Top of SOURCE MATERIAL

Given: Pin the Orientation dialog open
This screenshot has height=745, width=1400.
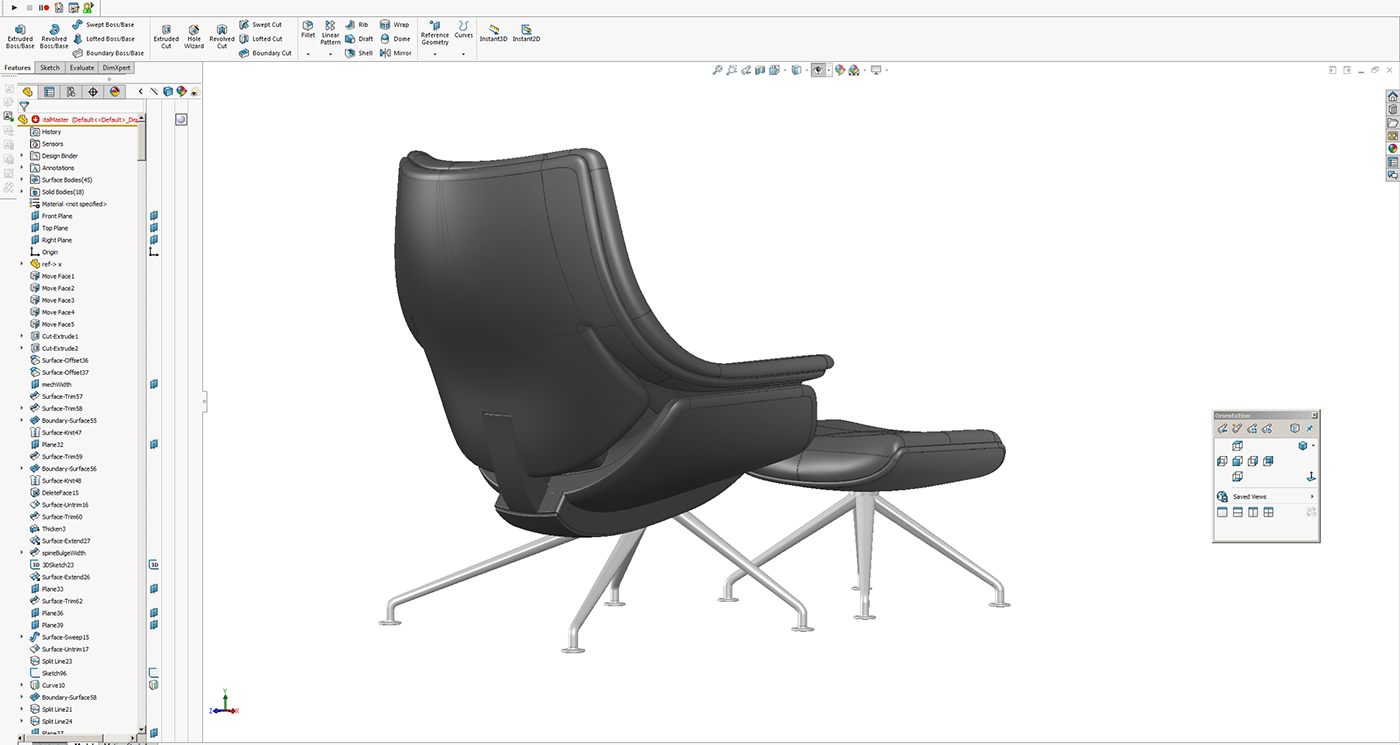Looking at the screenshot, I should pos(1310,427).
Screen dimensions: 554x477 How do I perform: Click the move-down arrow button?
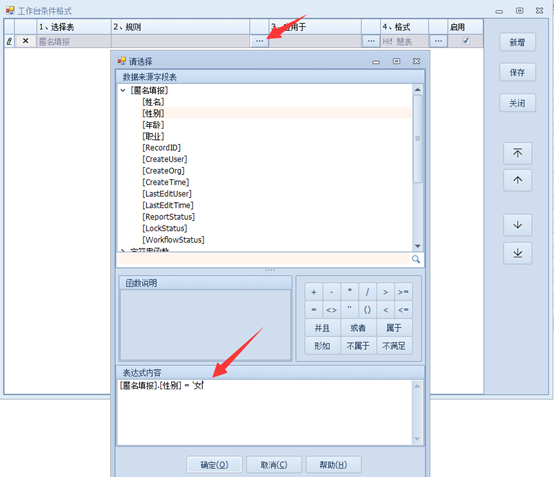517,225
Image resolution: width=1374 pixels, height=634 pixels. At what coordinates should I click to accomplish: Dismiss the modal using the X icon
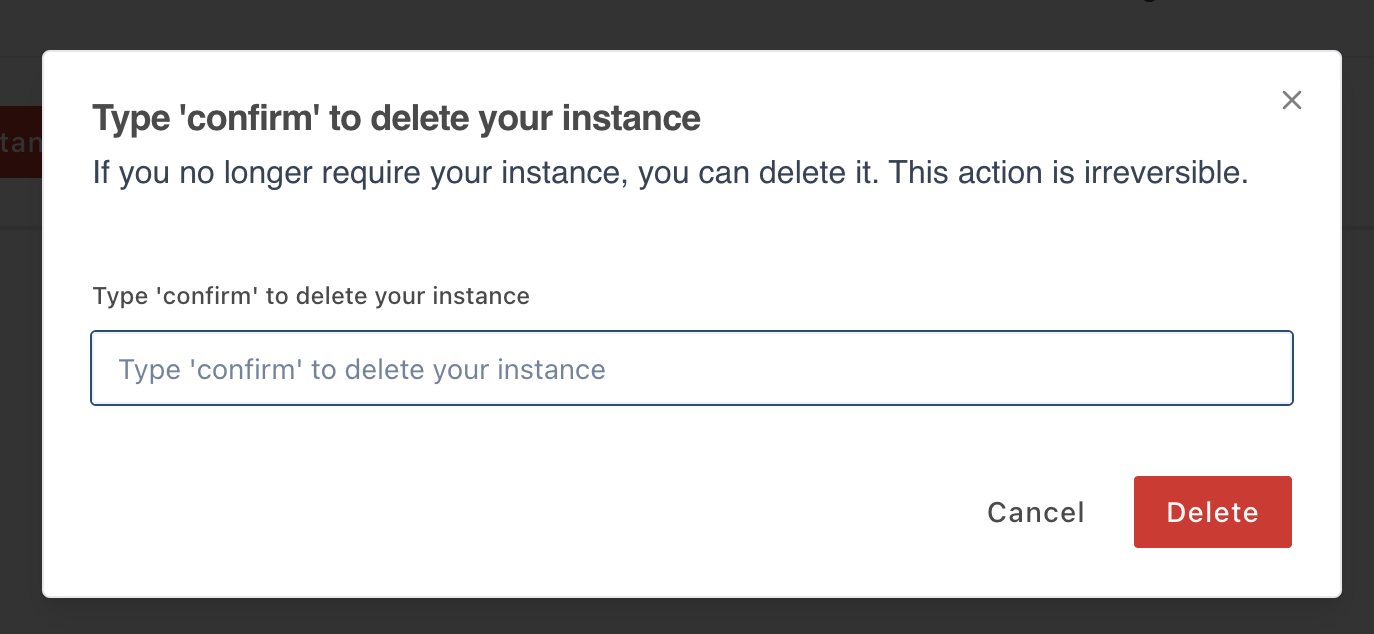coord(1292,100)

Bottom of SOURCE MATERIAL

All that belongs in the answer is the exact run of lines from the line containing "This screenshot has height=745, width=1400." to the end of the listing above, pictures removed.

This screenshot has height=745, width=1400.
Looking at the screenshot, I should pos(1310,427).
Screen dimensions: 554x477 How do I perform: Click the move-down arrow button?
517,225
Image resolution: width=1374 pixels, height=634 pixels. At what coordinates should I click to accomplish: Dismiss the modal using the X icon
coord(1292,100)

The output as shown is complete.